Some of the classes/functionality only available in the Full Framework are extensively used in all of your code; the amount of code with #ifdef NETFULL is becoming too big.
The first point is good. You can continue working with the Full Framework. Then, convert the remaining code at your pace. If you find yourself in the second scenario — as an example, if some code uses MSMQ —you should isolate the Full-Framework-dependent code in a single class. Then, use Inversion Of Control to inject the concrete class. As an example, instead of having multiple points in the code that use MSMQ, simply abstract all the code in an IQueue interface and create an MSMQQueue class, and you have a single point of code that is not available for .NET Standard. You can then write code that uses Rabbit MQ, and the problem is gone with a simple class rewrite.
Let's do an example: I have an InMemoryCacheHelper to abstract the usage of MemoryCache. Since MemoryCache class from System.Runtime.Caching is not available in .NET Standard, I simply protect the class with #if NETFULL conditional compiling.
Conditional compilation with .NET Full
Looking in the documentation, there is a NuGet package called Microsoft.Extensions.Caching.Memory meant to be a replacement for the MemoryCache standard Full Framework class. I can use these NuGet packages to create an implementation of InMemoryCacheHelper compatible with .NET Standard.
Remember that you need to reference the Full Framework version (1) for net461 compilation, but reference NuGet package for the .NET Standard version. This can be done manually editing references in csproj file in the following figure:
Referencing the correct assembly or NuGet Package
Now, you can come back to the InMemoryCacheHelper class, add an #else branch to the #ifdef NETFULL directive, and start writing a version of the class that uses Microsoft.Extensions.Caching.Memory. You will have all of your code that is able to target both .NET Full and .NET Core. You can rewrite the entire class, or you can use the same class and use #if NETFULL inside each method. I prefer the first approach, but this is what happens when I edit the .NET Standard version of the class.

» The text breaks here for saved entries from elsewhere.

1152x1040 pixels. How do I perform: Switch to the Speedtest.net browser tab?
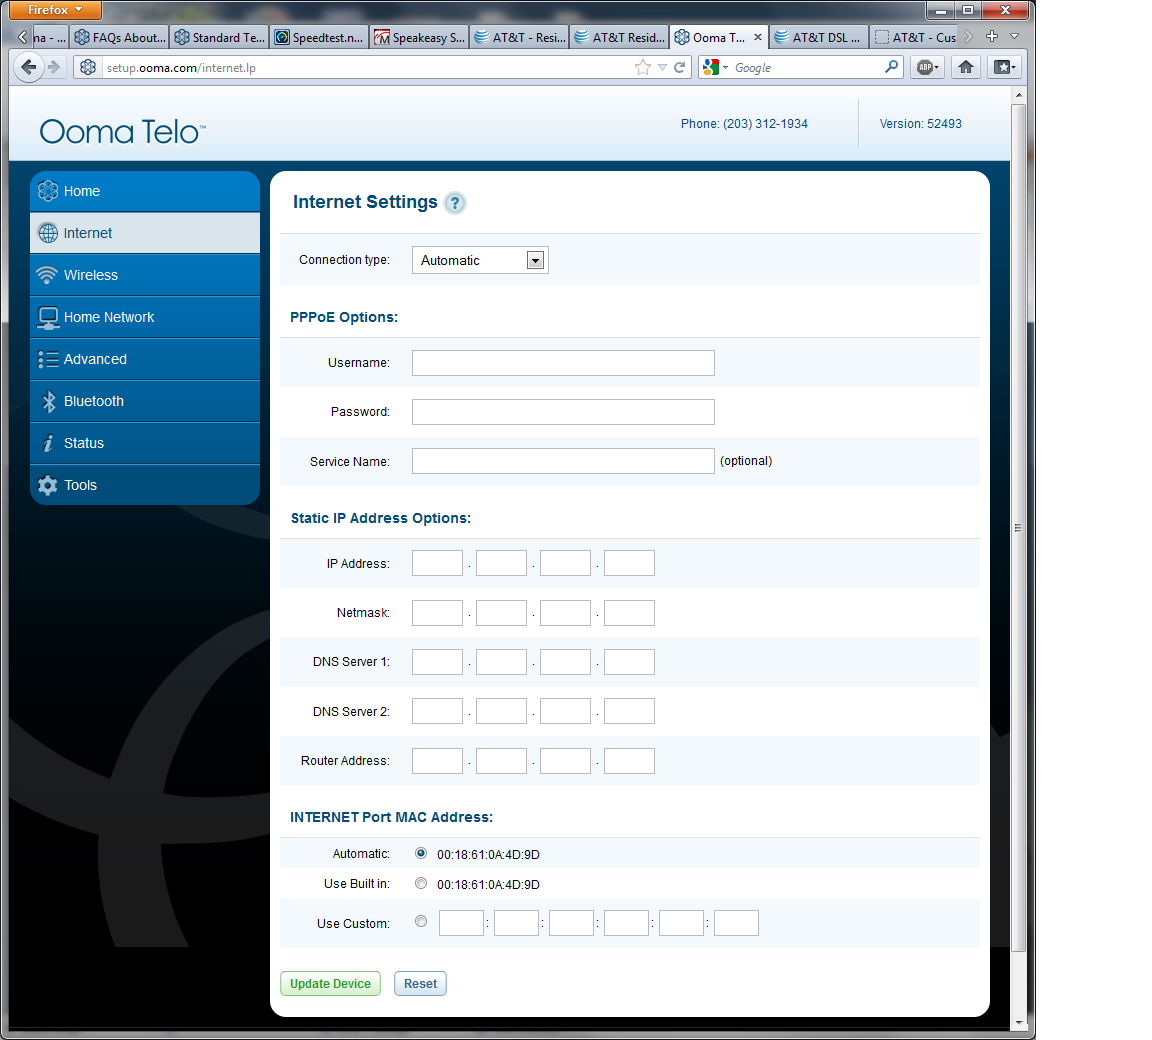pyautogui.click(x=319, y=37)
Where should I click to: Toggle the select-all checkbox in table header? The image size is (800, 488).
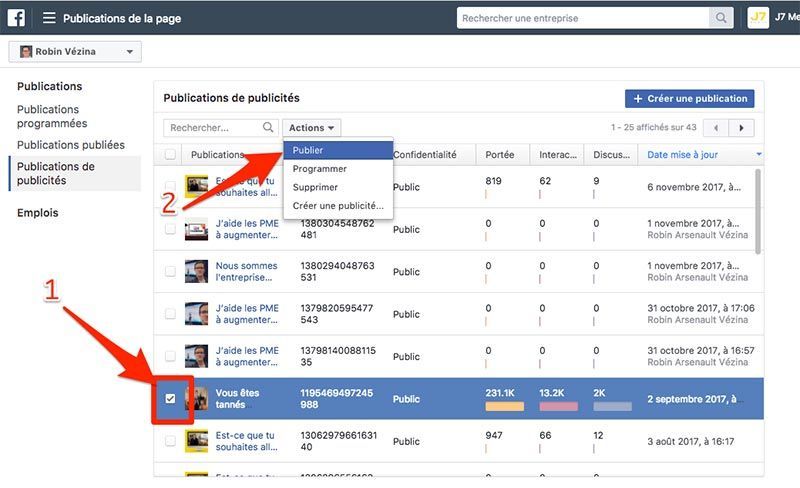point(170,155)
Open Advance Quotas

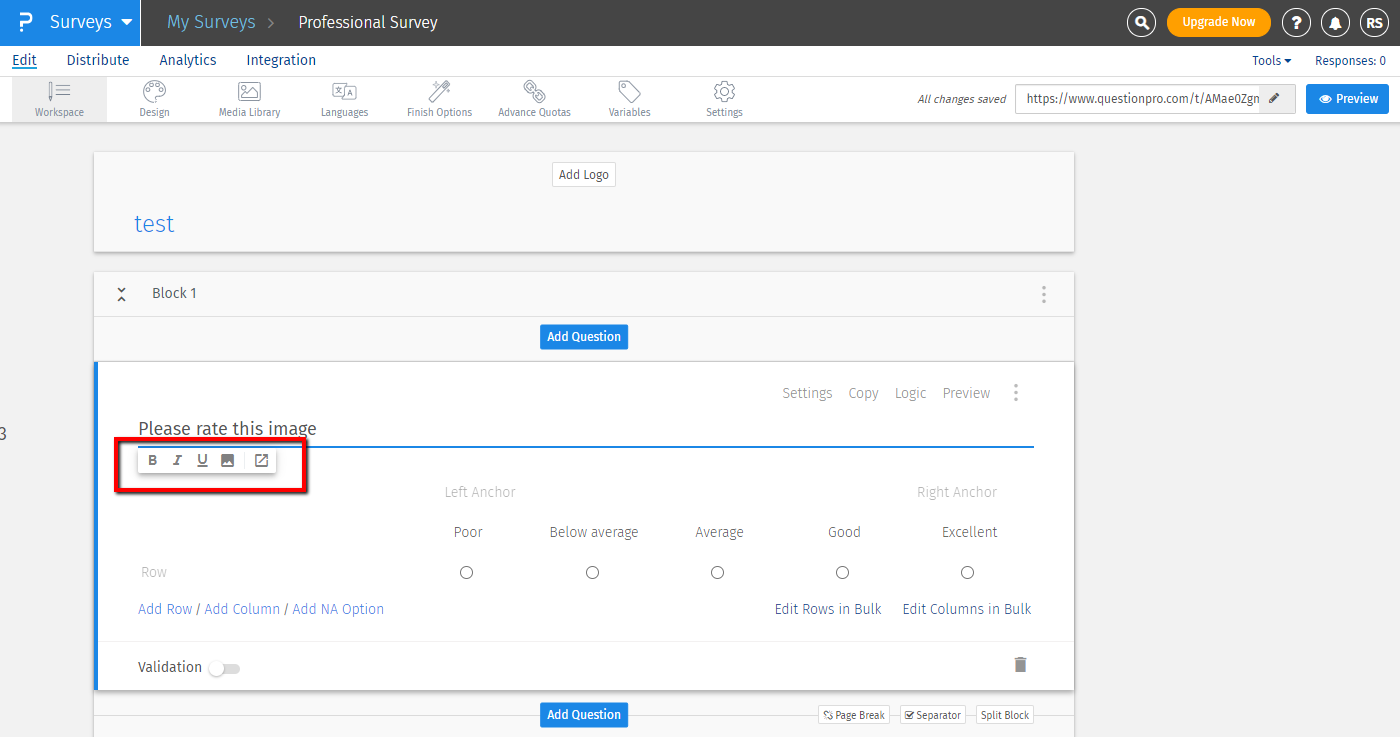(x=534, y=100)
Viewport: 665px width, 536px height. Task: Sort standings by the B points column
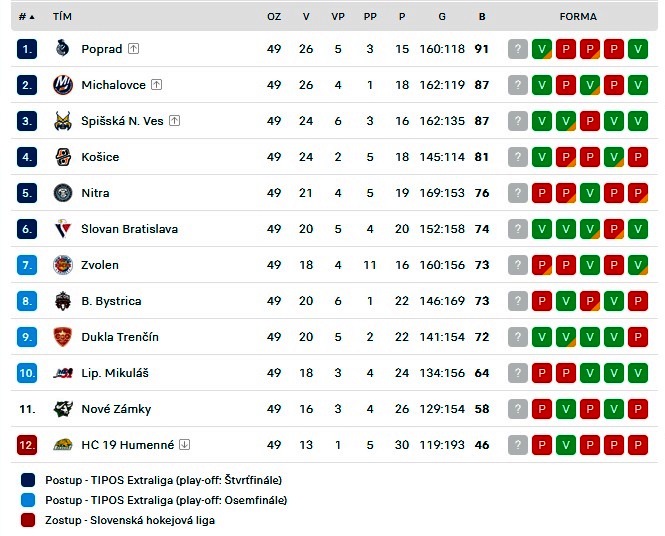tap(482, 17)
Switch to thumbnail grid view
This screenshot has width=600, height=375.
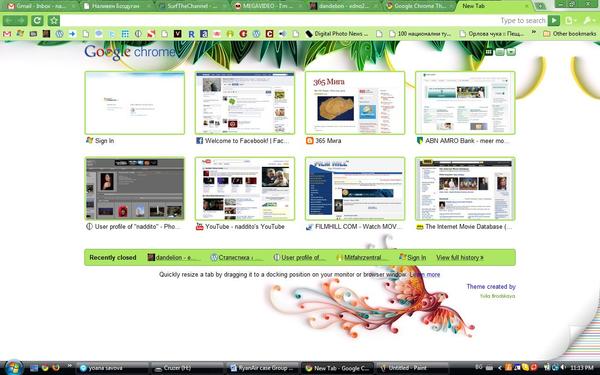click(489, 52)
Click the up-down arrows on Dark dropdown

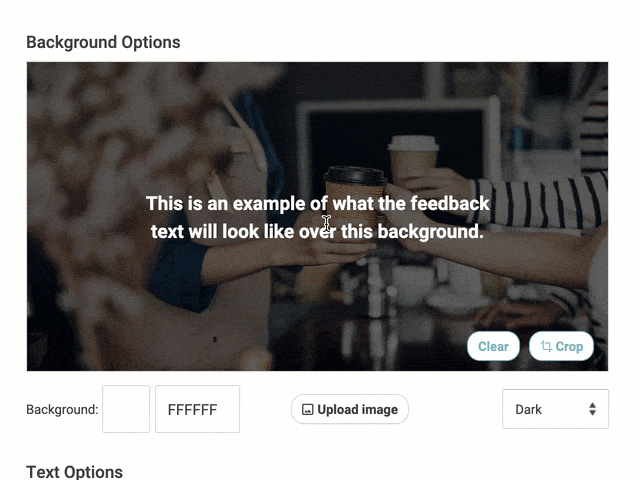click(592, 409)
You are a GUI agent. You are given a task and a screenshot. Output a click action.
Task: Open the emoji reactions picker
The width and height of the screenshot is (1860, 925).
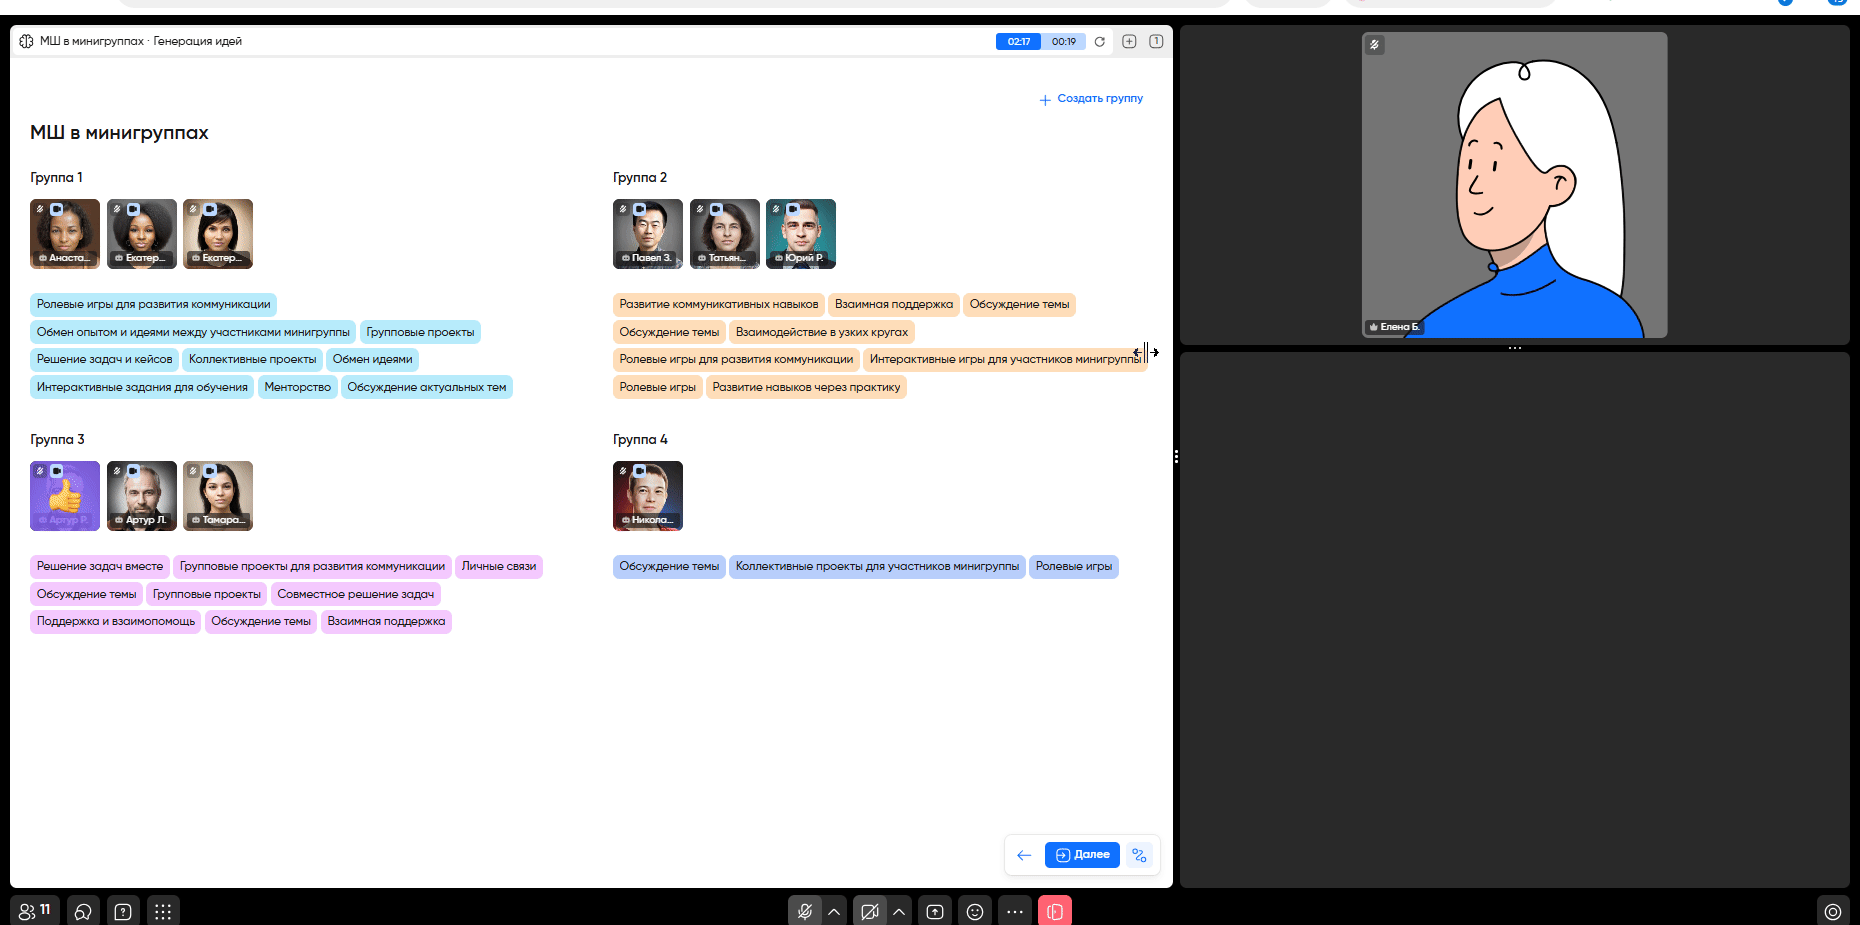point(975,911)
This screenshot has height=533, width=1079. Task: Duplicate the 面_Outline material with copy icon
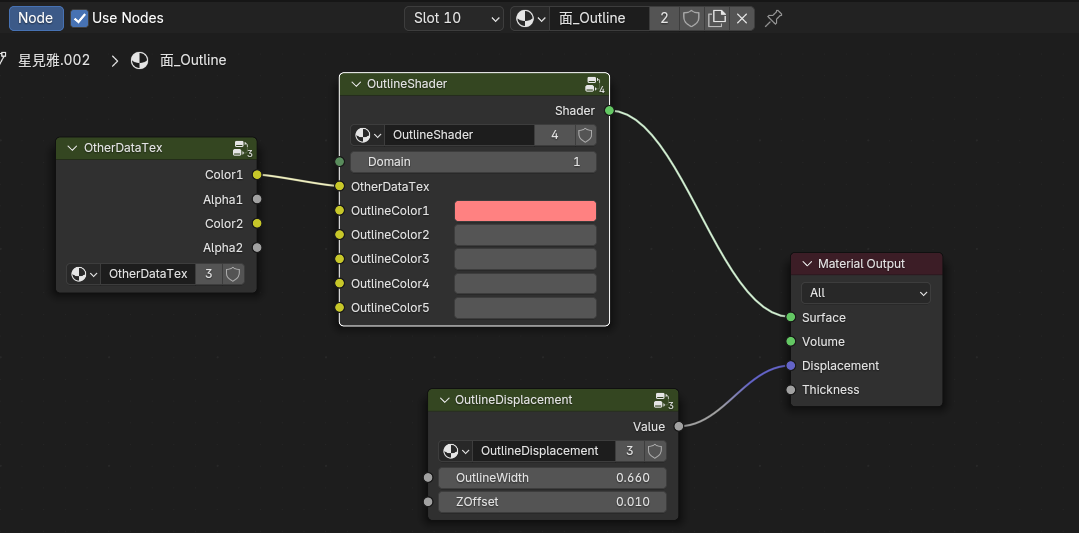716,18
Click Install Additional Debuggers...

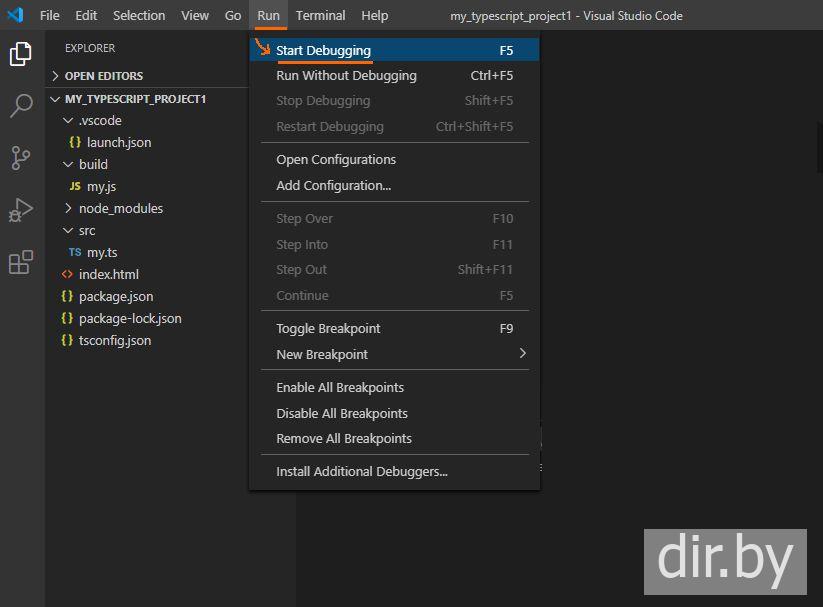click(361, 471)
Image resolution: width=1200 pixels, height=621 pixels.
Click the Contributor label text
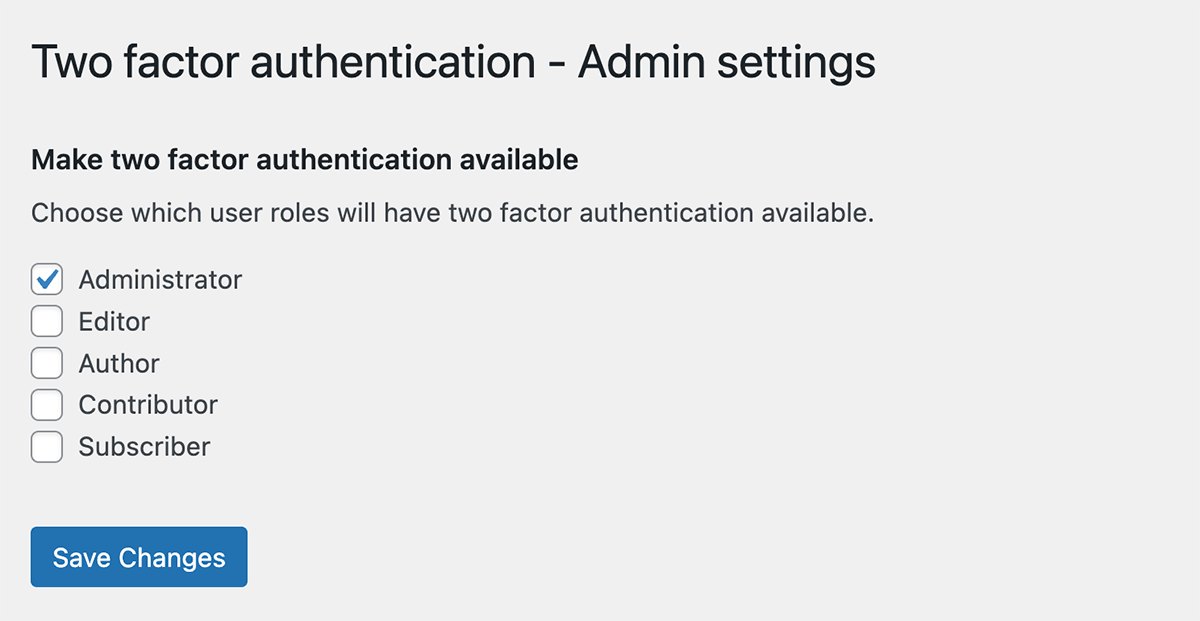click(x=147, y=405)
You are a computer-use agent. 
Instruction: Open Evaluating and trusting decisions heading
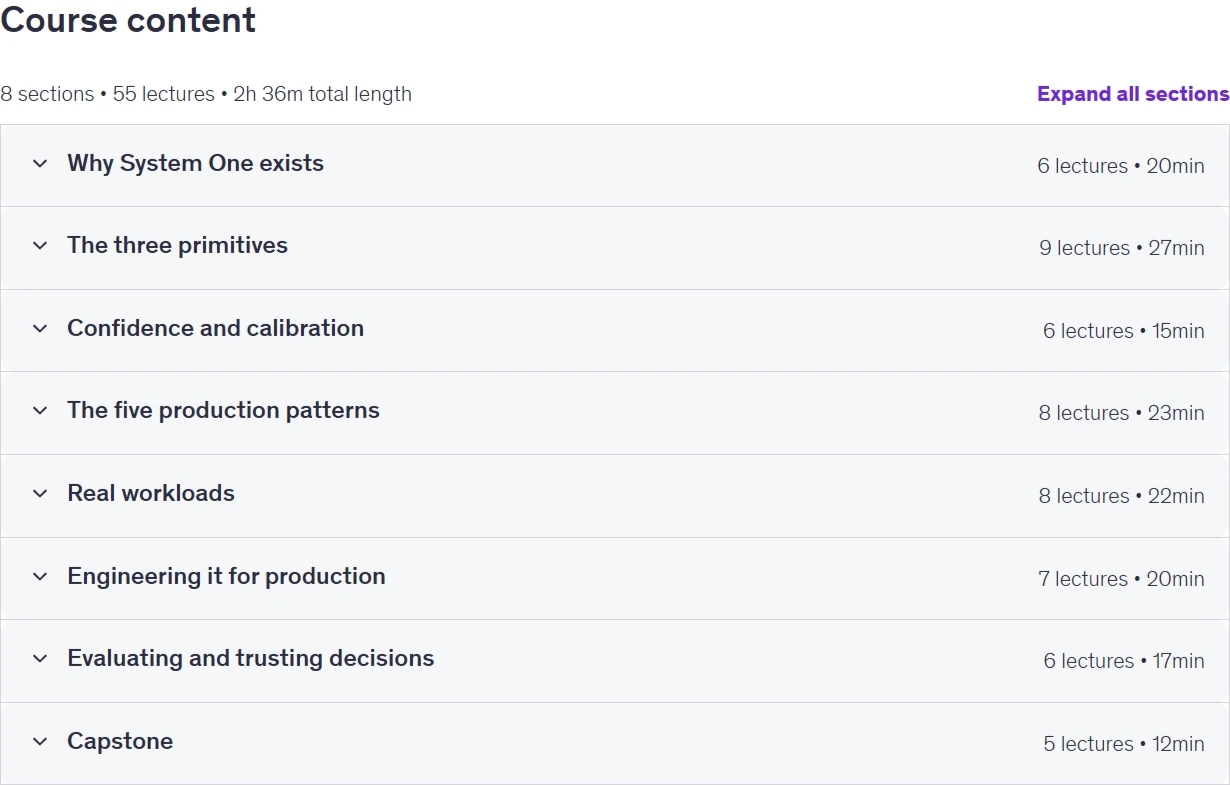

No highting or IntelliSense
Because we are in a branch of conditional compilation that evaluates to false, VS does not offer highlighting or Intellisense. At this point, you should be aware that when you use multitargeting, the order of the frameworks in the project file matters. The first framework in <TargetFrameworks> node is the one that VS would use to evaluate conditional compilation. This means that when you are working with code that should target both the Full Framework and .NET Standard, you need to change the order to fit your needs.
In this example, I needed to change <TargetFrameworks>net461;netstandard2.0;</TargetFrameworks> to <TargetFrameworks>netstandard2.0;net461</TargetFrameworks> to save the project file and unload and reload the project (sometimes you need to force a project reload) and Visual Studio will consider .NET Standard2.0 during code editing.
Reversing the order of frameworks
Now, you can edit the .NET Standard version of your class and convert one by one all parts of the code that does not natively run on netstandard.